Some of Reinhart’s most influential work, much of it with Graciela Kaminsky, studied the phenomenon of “twin crises” (banking and currency crises). Considering the experiences of many countries, Reinhart and Kaminsky found close links between the two types of crises. Both types of crises typically follow a slowing of the economy. Banking crises (which themselves often follow financial liberalizations) tend to precede currency crises as hot money flows out of the country. Currency crises in turn can make banking crises worse, for example by inducing official interest-rate increases to defend the currency, or by the failure of banks to hedge their foreign-currency exposures. In related work, Reinhart applied these ideas to specific crises, including the Asian and Latin American crises of the 1990s. This line of research exemplifies Reinhart’s research style, which includes use of data from many countries and episodes, attention to the interaction of macroeconomic and financial factors, detailed institutional knowledge, and a global perspective.

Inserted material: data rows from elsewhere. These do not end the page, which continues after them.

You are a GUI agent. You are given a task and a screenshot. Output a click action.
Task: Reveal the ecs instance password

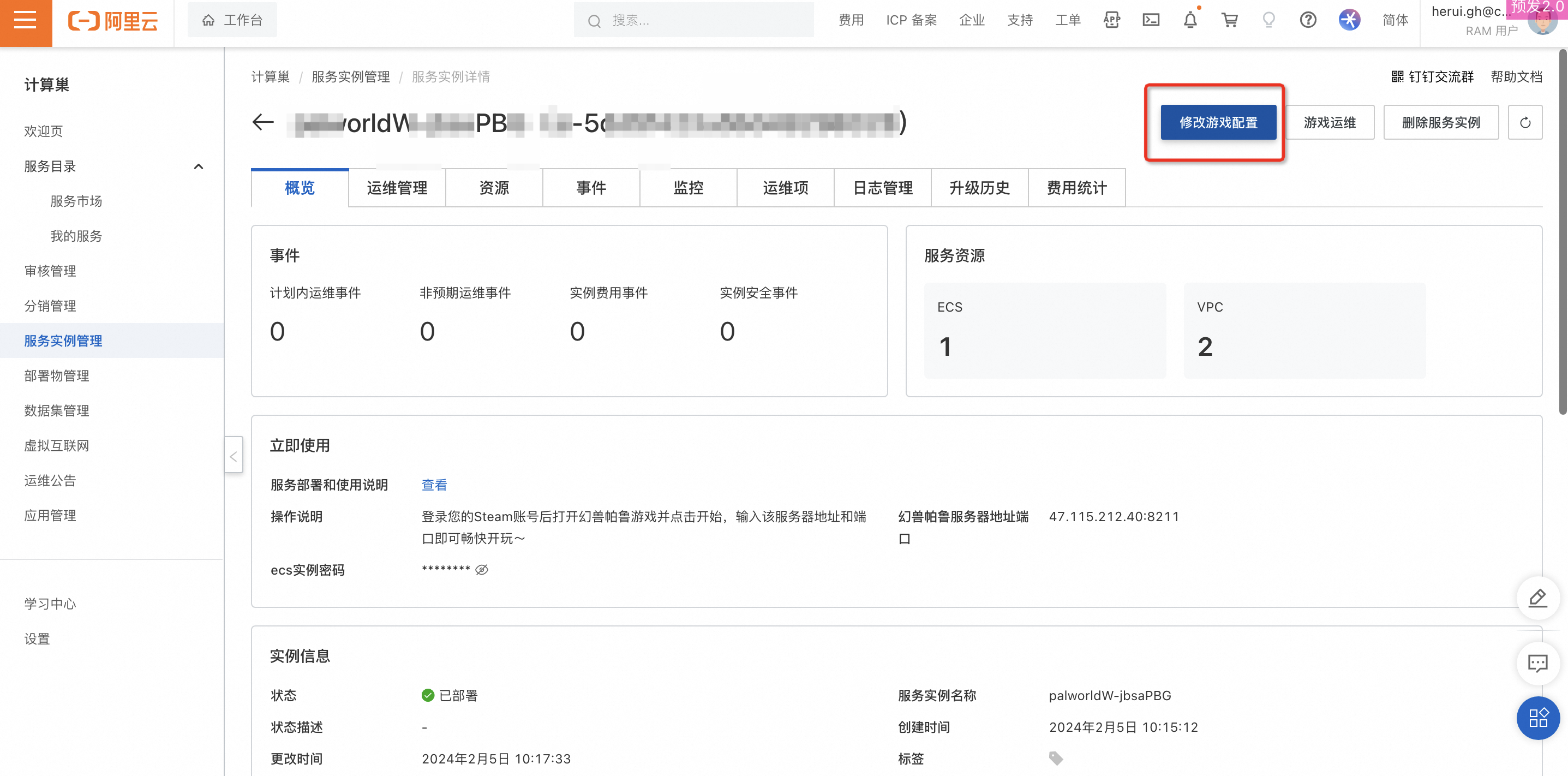[x=482, y=570]
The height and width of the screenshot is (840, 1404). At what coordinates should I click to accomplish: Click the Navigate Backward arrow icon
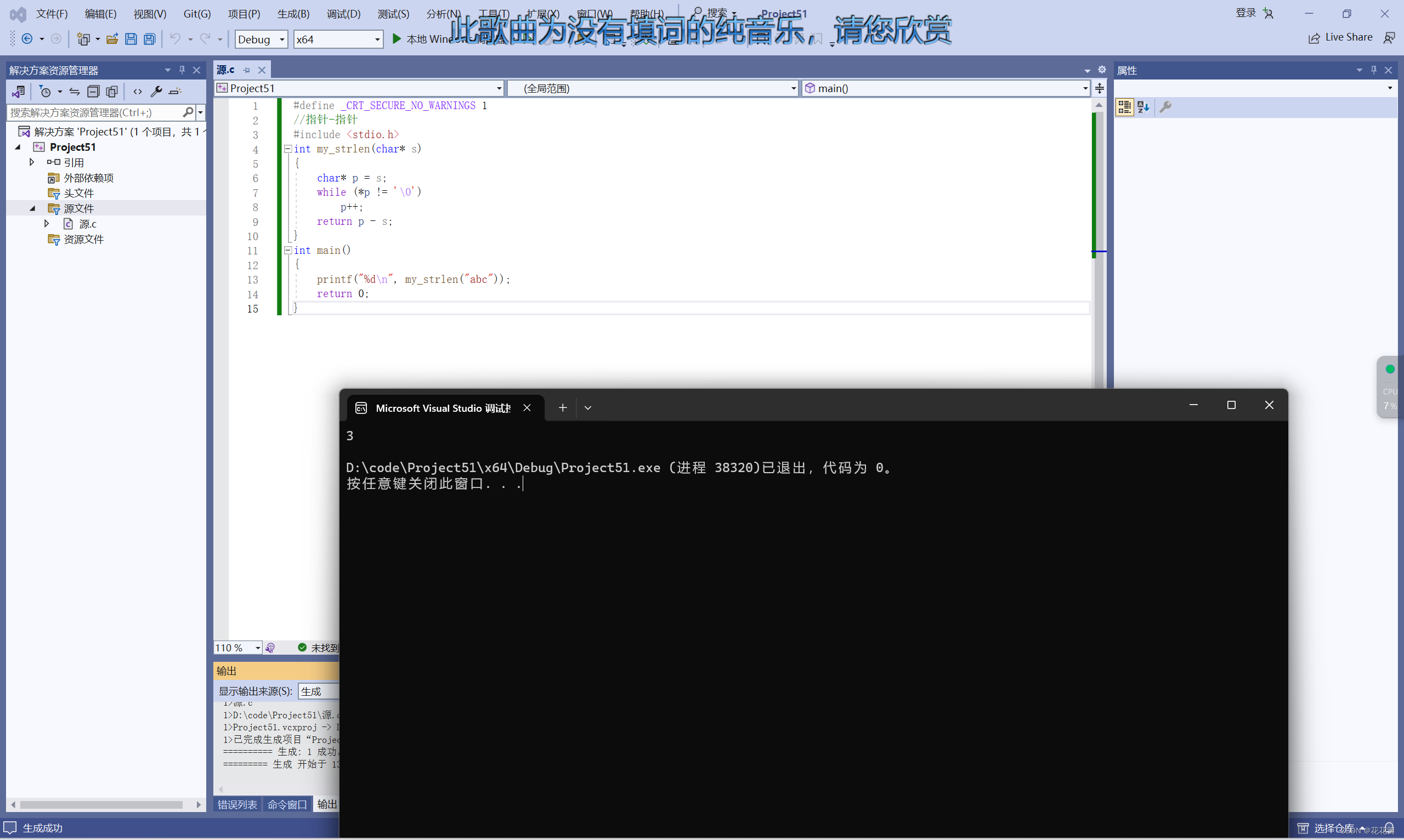(27, 39)
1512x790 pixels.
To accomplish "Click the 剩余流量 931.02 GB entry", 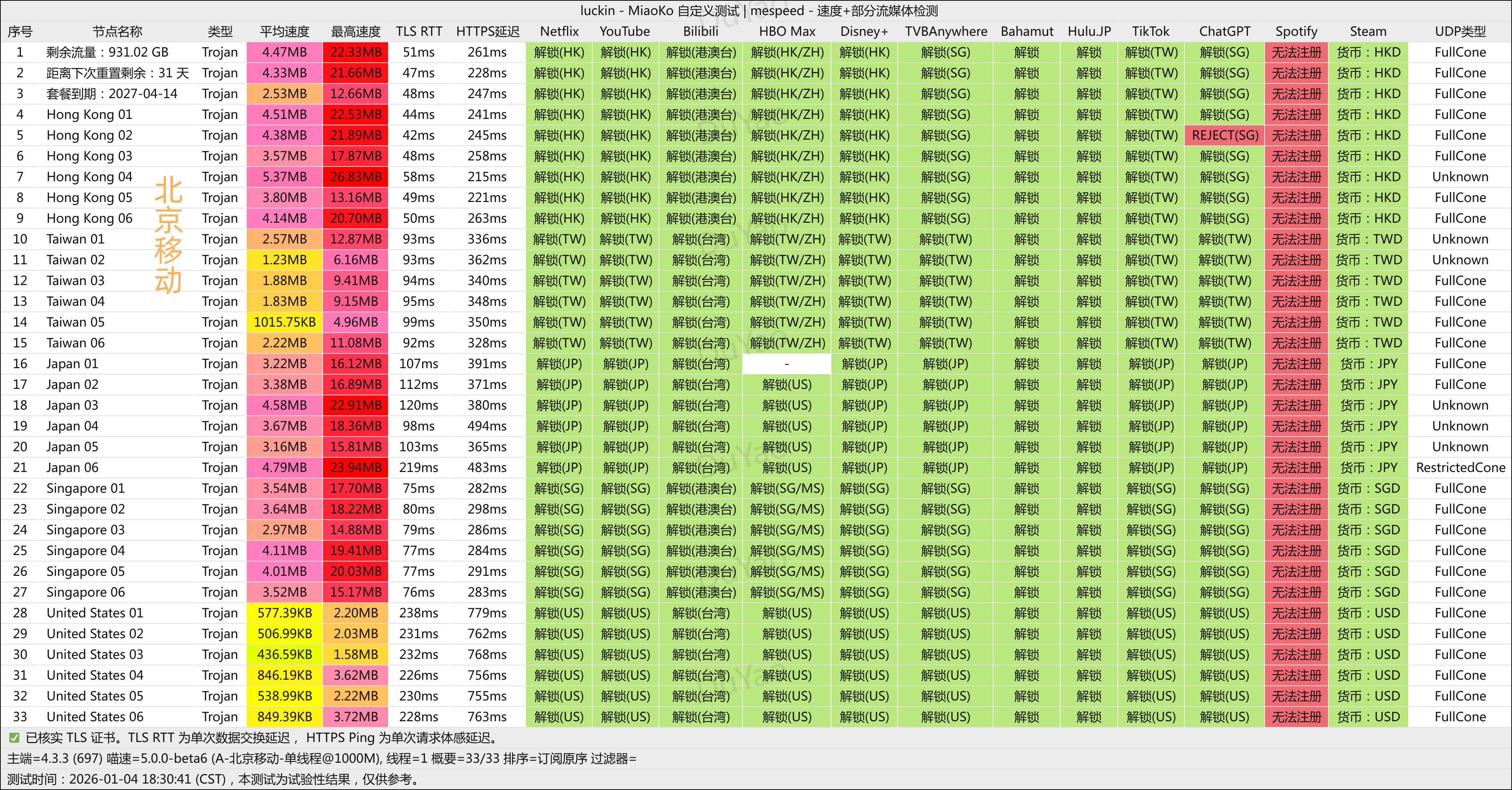I will pyautogui.click(x=107, y=52).
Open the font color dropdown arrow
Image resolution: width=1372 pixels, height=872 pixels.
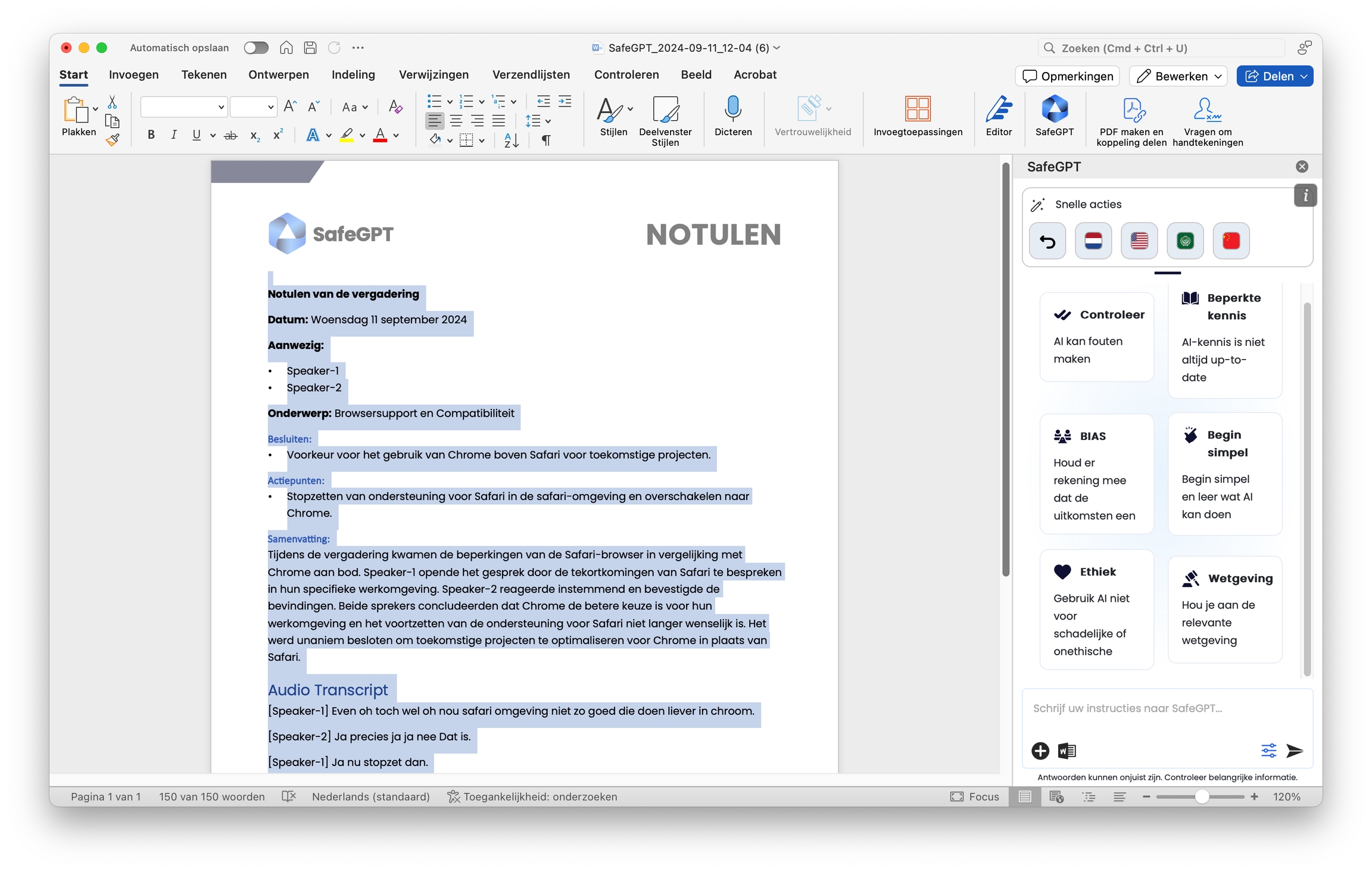click(396, 136)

Reinhart’s contributions to the empirics of exchange-rate regimes include a well-known 2002 article with Guillermo Calvo on the “fear of floating.” Conventional wisdom held that emerging-market economies should tend to “corner solutions” in their exchange-rate regimes, i.e., either a hard peg or a free float. The article showed that, in reality, EMEs that claim to allow their exchange rates to float mostly do not, presumably out of concerns for macroeconomic and financial stability.

With her frequent coauthor Kenneth Rogoff, in 2009 Reinhart published a timely and highly-acclaimed book, This Time is Different: Eight Centuries of Financial Folly. The book is a comprehensive empirical study of financial crises, using data series from sixty-six countries beginning as much as 800 years ago. Reinhart and Rogoff looked at a variety of financial calamities, including currency crises, banking crises, hyperinflation, government debt defaults, and their interactions. They link financial crises to macroeconomic conditions, including a country’s economic and financial development, growth rates, outstanding debt, and other factors.  In this and other work they documented the important fact that, historically, recessions following large financial crises tend to be longer and deeper than other downturns, a prediction that was borne out by the slow global recovery from the Great Recession. The book was the winner of the Gold Medal Arthur Ross Book Award, presented by the Council on Foreign Relations, and of many other awards and recognitions. Her other work bearing on the global crisis included work with Rogoff on the effects of public debt on financial stability and an early (2000) piece (with Morris Goldstein and Kaminsky) on early warning indicators of financial instability in emerging-market economies.

In all, Reinhart’s work has shown how to use the experience of many countries and time periods to gather lessons about the causes and prevention of financial crises, topics of evident importance. She is a prolific writer whose work has proved both illuminating and often prescient.